In the field of searches beyond the Standard Model, typically 95% confidence level upper limits are provided; i.e., model parameter sets are classified between “excluded” and “allowed.”
In order to visualize high-dimensional data, one can use one- or two-dimensional projections (e.g., some parameter variables have been marginalized or set to best-fit values) or slices of the full space, but this comes at the cost of information contained in the visualization itself. An example of such a one-dimensional exclusion contour and a maximum likelihood interval is given in Figure 1.
FIGURE 1. A typical exclusion limit curve (left) and a typical maximum likelihood interval (right) as a function of the two parameters M1 and M2. Let us assume that the hypothetical real physical model has 20 parameters M1–M20.
The problem becomes even more apparent in the combination and comparison of the results of two different research datasets. To actually visualize data and make a comparison between two datasets, expert knowledge on the creation of those sets is often needed.
There are exciting visualization tools that solve these problems, but these are not open source (Ahlberg, 1996; Heer et al., 2008; Lachev and Price, 2018), require technical expertise, or are generic tools (Metabase, 2020; Superset, 2020). Moreover, open-source packages HEPData-explore (Maguire et al., 2017) and ROOT (Brun and Rademakers, 1997) and Python package Matplotlib (Hunter, 2007) are the most popular in the High-Energy Physics community. However, the plots that these tools produce are not interactive. Besides, ROOT, Matplotlib, and another popular Python package Plotly. (2020) require programming expertise.
An open and user-friendly visualization tool would also allow researchers with limited time (and limited technical skills) to find new correlations in published data. We believe that such a web-based and easy-to-use data-visualization tool can generate new ideas and accelerate science.
Repositories like Zenodo (European Organization For Nuclear Research and OpenAIRE, 2013) allow us to store likelihood or exclusion boundaries for thousands to millions of different parameter sets. Zenodo is today also widely used to publicly store the results of simulations used in scientific publications.
This article proposes building two additions to this new way of multivariate data explorations and shows working demonstrations.
• Interactive visualization of data samples: We believe that there should also be an easy way to visualize, explore, and compare multidimensional data. This allows quick and intuitive visualization and analysis of the model data. We propose a tool for “online” 1–3 dimensional visualization and creating histograms of high-dimensional datasets which could be connected to online repositories such as Zenodo.
• Generalization of data samples: As described in Brooijmans et al. (2020), the regression and classification with Machine Learning (ML) allow practical interpolations in between the provided model solutions. ML-based interpolations are the best practice also for high-dimensional models. Such tools are built by the community (or could be automatically built on some of the Zenodo datasets). This would allow us to determine exclusion, likelihood, posteriors, etc. for an arbitrary set of model parameters.

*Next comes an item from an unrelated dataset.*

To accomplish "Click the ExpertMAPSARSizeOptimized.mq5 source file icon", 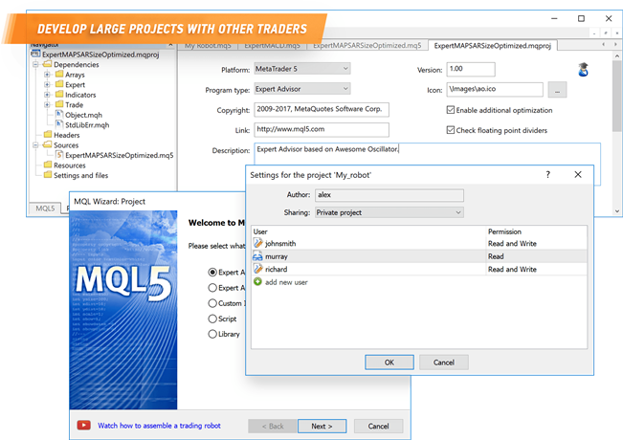I will (x=57, y=155).
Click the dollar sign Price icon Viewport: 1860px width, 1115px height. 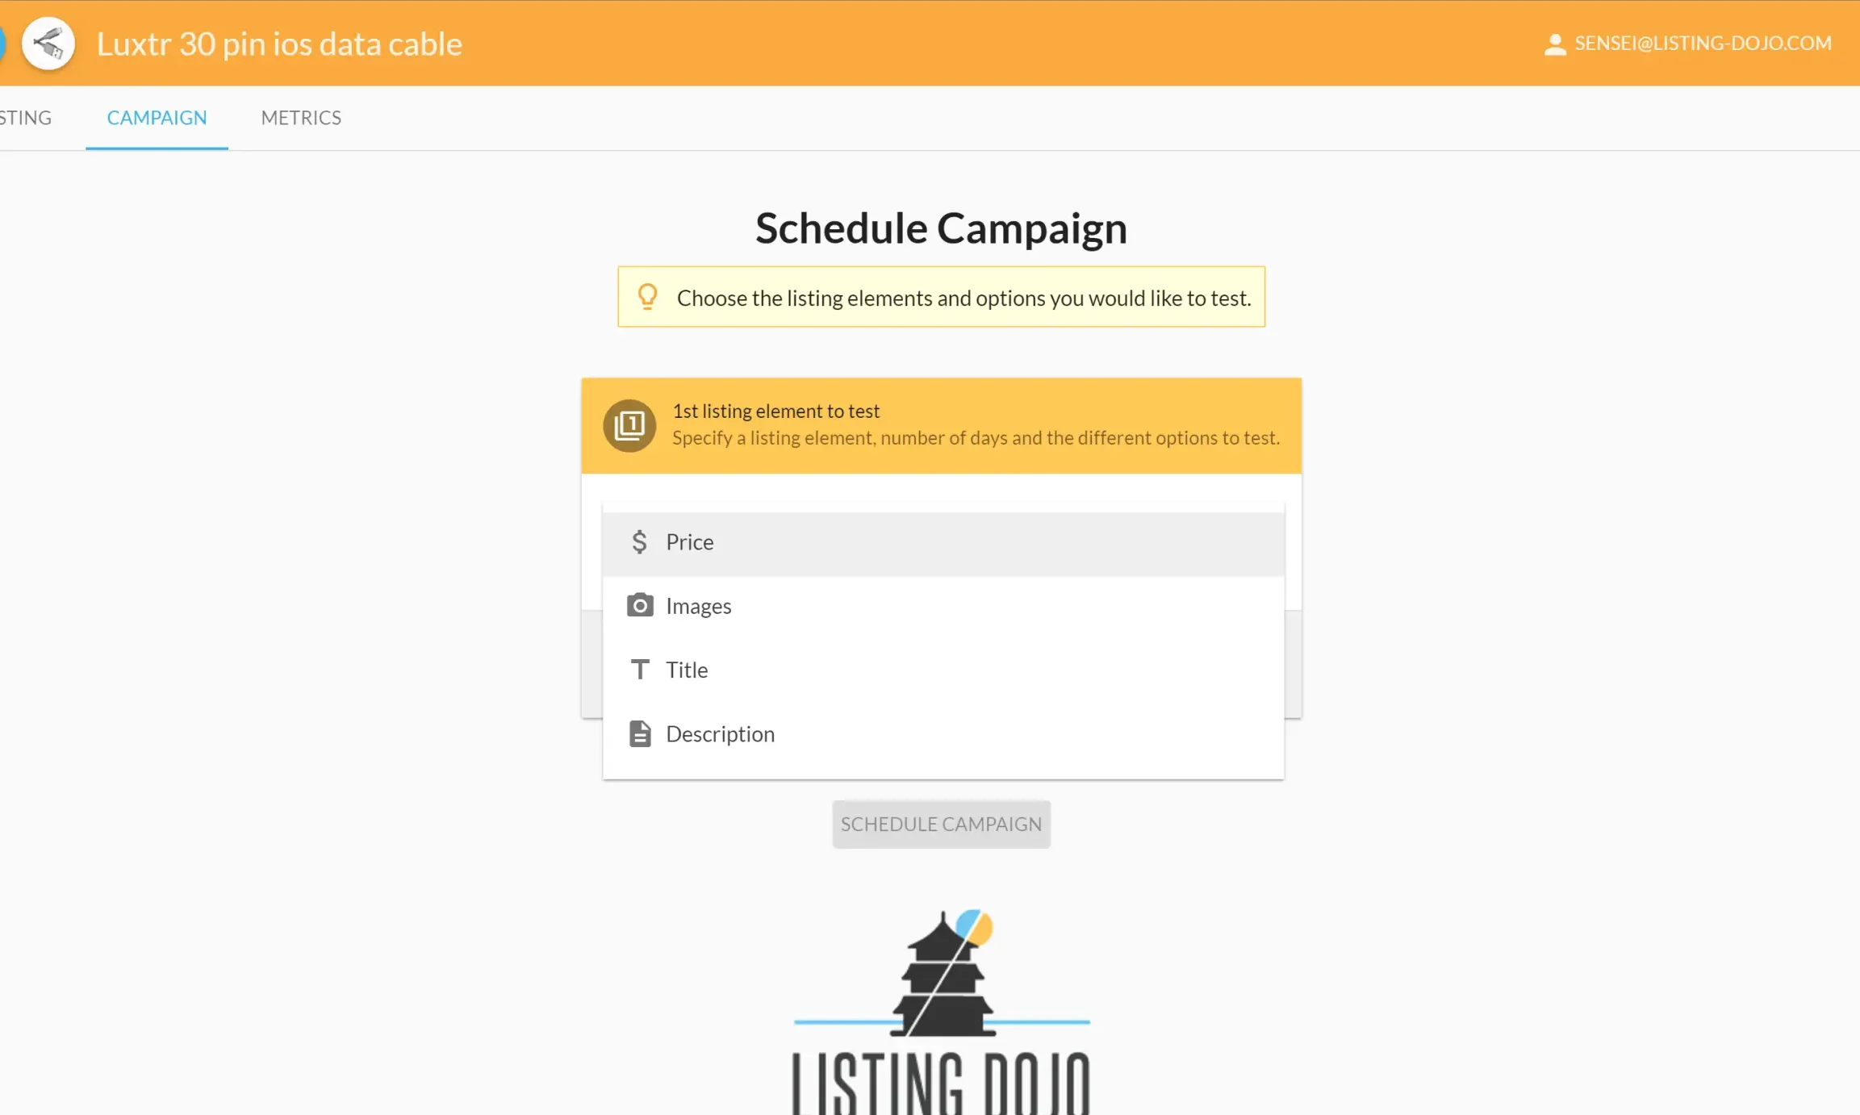coord(639,541)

In the following, we discuss a few example cases and provide links to working demos built on SPOT (Diblen et al., 2018; Attema et al., 2020) with datasets available on Zenodo via phenoMLdata.org.
2 Technical Details of the Software and the Workflow
The primary goal of SPOT is to provide an interactive data exploration environment for high-dimensional datasets. Moreover, SPOT aims to facilitate open science, data sharing, and reuse.
The technical details of SPOT are given in detail in Diblen et al. (2018). In this section, we will give an overview of the software components and explain the workflow.
SPOT consists of three components: the SPOT framework, a front-end, and the SPOT server. The SPOT framework provides classes for datasets, data views, partitions, aggregation, and filtering. The front-end is a web-based application that allows users to upload data, configure dataset properties, and interact with the data. The dashboard of the front-end provides interaction. Using the front-end users can download or share the dashboard provenance files which we will refer to as “session file” in this paper. Both the server and the front-end are written in JavaScript.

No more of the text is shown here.